Time-Dependent Changes In the Longitudinal Sugar and Respiratory Profiles of Asparagus Spears During Storage At 0 o C
Time-Dependent Changes In the Longitudinal Sugar and Respiratory Profiles of Asparagus Spears During Storage At 0 o C
Monday, September 26, 2011
Kona Ballroom
The rate of respiration and the concentration of sucrose, glucose, and fructose were measured along the length of intact asparagus (Asparagus officinalis L. cv. Giant Jersey) spears during 23 d of storage at 0 oC. The respiration rate was highest at the tip (section 1), decreasing as the distance from the tip increased (section 2 through 5, with the section 5 being more basal).
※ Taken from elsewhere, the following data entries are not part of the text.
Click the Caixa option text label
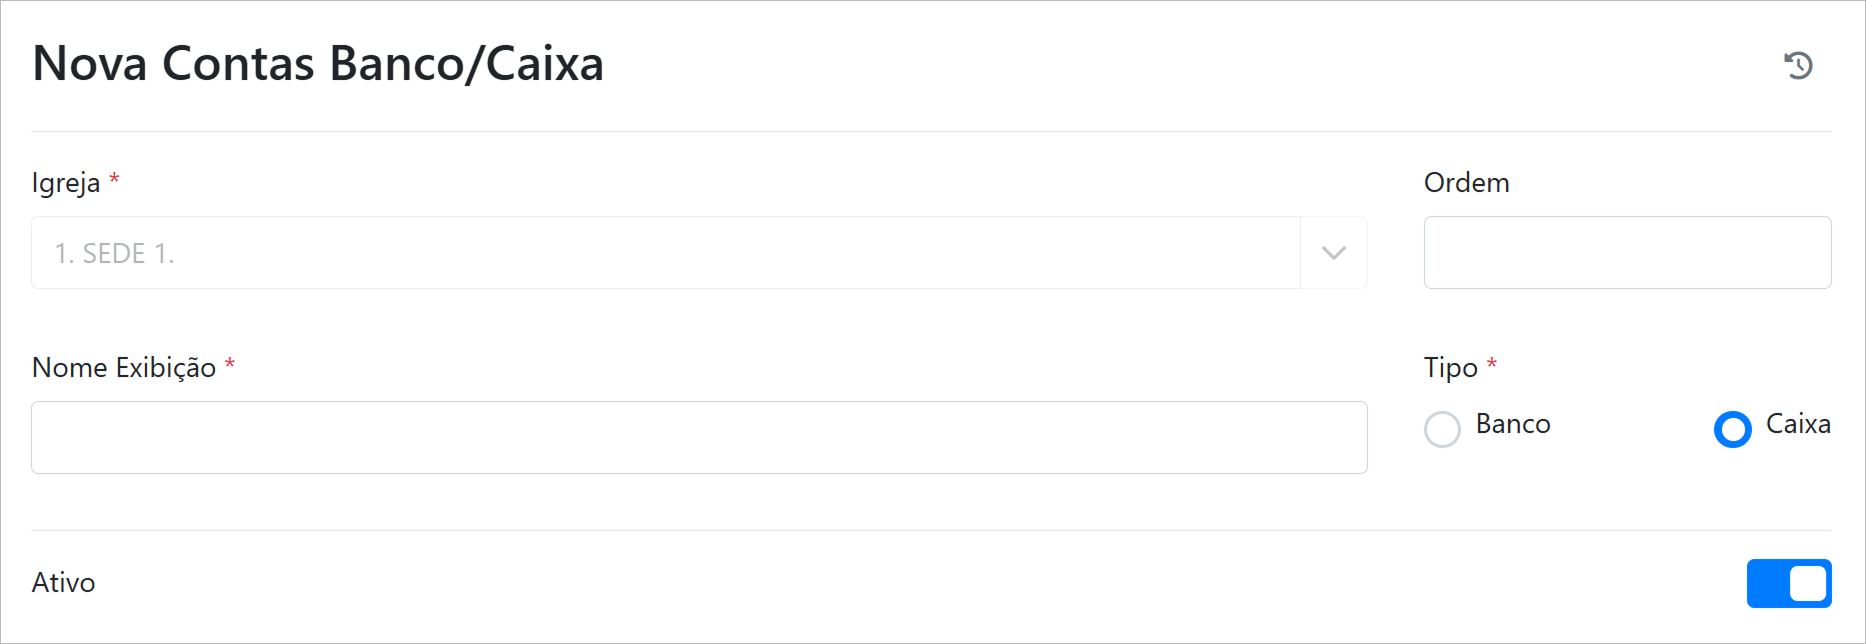 (1798, 424)
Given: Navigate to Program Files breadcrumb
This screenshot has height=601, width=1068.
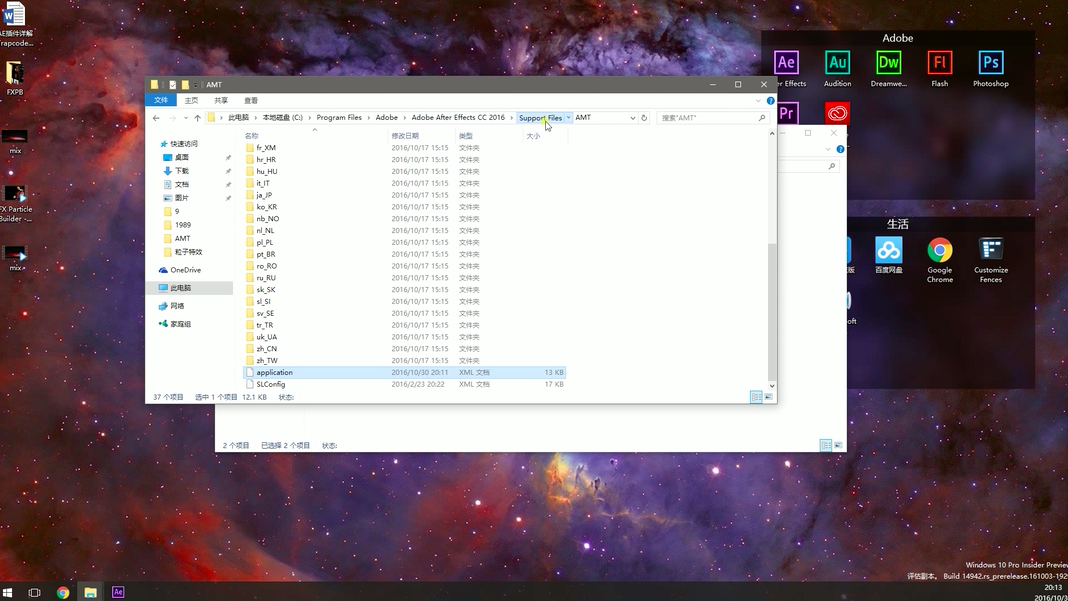Looking at the screenshot, I should (339, 118).
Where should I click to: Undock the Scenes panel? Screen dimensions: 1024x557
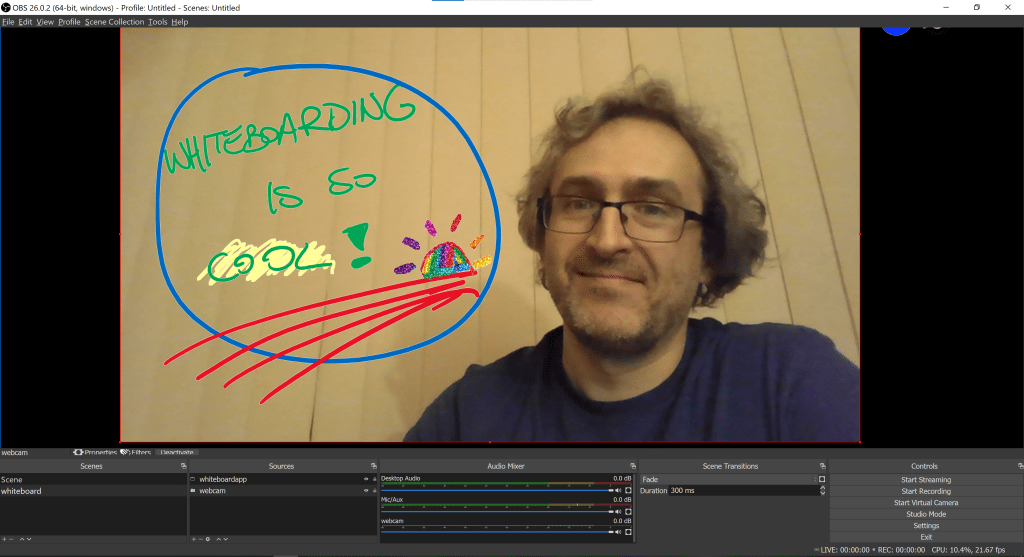(x=183, y=466)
Sugar levels were measured in sections 1 through 4. Sugar content was lowest at the tip and increased, unlike respiration, with distance from the tip. Sugar content in each segment declined with time. We calculated the difference in the flux in hexose equivalents between sugar loss and that of respiration in the different segments over time. Positive number indicates carbon flux via sugar depletion to be greater than that accounted for by respiratory losses and suggests net translocation of sugars out of that segment or reallocation of sugars to structural (non-respiratory) uses. Negative numbers suggest alternative (non-sugar) carbon supplies such as proteins and lipids are being used for respiration or that sugar translocation into the tissue occurs. Hexose consumption was positive for all segments during the first day of storage and ranged from 301.5 pmoles·g-1·s-1 to 774.4 pmoles·g-1·s-1 for section 1 (tip) and section 3, respectively. These high initial rates of hexose consumption are directly related to the high initial hexose levels in all section. Hexose consumption declined dramatically during the next 6 days of storage and ranged from -11.0 to -14.5 pmoles g-1.s-1 in the tip and section 2, respectively. In segment 3 and 4, hexose consumption between day 1 and 7 was 0.7 and 41.1 pmoles·g-1·s-1, respectively. Taken together with our data on sucrose, glucose and fructose levels these observations support the contention that significant amounts of hexoses are used in processes other than respiration including carbon relocation and possibly cell wall biosynthesis. In support of carbon relocation and/or cell wall biosynthesis it can be noted that the basal section 4 underwent greater carbon loss through hexose depletion than respiration, closely followed by section 3.